Since the cross ratio value is independent of changes in the viewpoint, the cross ratio of the same four collinear points A, B, C, and D in a line L from point Y can be expressed in the same way as point $X$ as in (3) and (4).

$$C{R}_Y(A,B,C,D)=\frac{|\overline{AC}|·|\overline{BD}|}{|\overline{BC}|·|\overline{AD}|}$$

(3)

$$C{R}_Y(\theta {\prime }_1,\theta {\prime }_2,\theta {\prime }_3)=\frac{sin(\theta {\prime }_1+\theta {\prime }_2)·sin(\theta {\prime }_2+\theta {\prime }_3)}{sin\theta {\prime }_2·sin(\theta {\prime }_1+\theta {\prime }_2+\theta {\prime }_3)}$$

(4)

hence, $C{R}_X({\theta }_1,{\theta }_2,{\theta }_3)=C{R}_Y(\theta {\prime }_1,\theta {\prime }_2,\theta {\prime }_3)$. The reader may refer to [39] for detailed proof. Where $X$ and $Y$ are two different viewpoints, $\{{\theta }_1,{\theta }_2,{\theta }_3\},\{\theta {\prime }_1,\theta {\prime }_2,\theta {\prime }_3\}$ represent the projection angles from point $X$ and $Y$ respectively as shown in Figure 3.

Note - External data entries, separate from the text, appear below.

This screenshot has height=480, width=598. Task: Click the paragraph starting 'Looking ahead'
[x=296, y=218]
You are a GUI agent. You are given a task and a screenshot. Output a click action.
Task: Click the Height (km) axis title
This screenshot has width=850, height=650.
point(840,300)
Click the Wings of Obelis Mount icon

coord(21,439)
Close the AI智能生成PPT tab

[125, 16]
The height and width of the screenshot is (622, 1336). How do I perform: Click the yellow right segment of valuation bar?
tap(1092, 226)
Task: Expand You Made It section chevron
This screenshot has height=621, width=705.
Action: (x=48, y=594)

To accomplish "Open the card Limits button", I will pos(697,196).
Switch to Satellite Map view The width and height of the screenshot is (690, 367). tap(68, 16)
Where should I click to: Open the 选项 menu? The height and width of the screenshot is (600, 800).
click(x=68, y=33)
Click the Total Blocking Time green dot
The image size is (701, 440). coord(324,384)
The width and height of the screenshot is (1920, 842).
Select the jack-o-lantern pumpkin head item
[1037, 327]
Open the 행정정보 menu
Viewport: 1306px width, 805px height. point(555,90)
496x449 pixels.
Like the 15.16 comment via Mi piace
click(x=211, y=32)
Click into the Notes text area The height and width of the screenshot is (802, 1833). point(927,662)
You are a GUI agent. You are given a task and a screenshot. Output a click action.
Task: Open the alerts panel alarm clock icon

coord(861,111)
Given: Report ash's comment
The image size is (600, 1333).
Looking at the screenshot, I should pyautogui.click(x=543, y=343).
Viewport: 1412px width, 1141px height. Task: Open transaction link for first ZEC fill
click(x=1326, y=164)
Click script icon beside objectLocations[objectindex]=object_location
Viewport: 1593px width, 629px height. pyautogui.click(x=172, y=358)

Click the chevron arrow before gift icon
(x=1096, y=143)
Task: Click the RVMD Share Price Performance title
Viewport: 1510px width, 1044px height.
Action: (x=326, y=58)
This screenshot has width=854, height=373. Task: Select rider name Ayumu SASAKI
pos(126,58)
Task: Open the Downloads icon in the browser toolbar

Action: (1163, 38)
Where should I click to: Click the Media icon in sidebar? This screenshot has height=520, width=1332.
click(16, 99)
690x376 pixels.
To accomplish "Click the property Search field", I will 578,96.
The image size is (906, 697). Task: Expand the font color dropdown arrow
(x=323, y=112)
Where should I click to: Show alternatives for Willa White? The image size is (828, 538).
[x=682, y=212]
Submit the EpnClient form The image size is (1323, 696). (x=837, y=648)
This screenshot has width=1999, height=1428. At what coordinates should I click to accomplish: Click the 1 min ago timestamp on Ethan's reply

The same principle is applied to measure the similarity of polygons that are constructed by selecting five points from the pre-defined fiducial points on a face image, as shown in Figure 4b. One fiducial point is used as the basis point and the other four must be non-collinear fiducial points to represent the polygon. The cross ratio of this polygon is regarded as the basis of similarity measure that is not affected by translation, scaling, rotation, and illumination. More details about the cross ratio for face recognition can be found in [39]. The set of five cross ratios is calculated by switching the basis point to one of the polygon’s corners, and the cross ratio values are obtained using (1) to (4).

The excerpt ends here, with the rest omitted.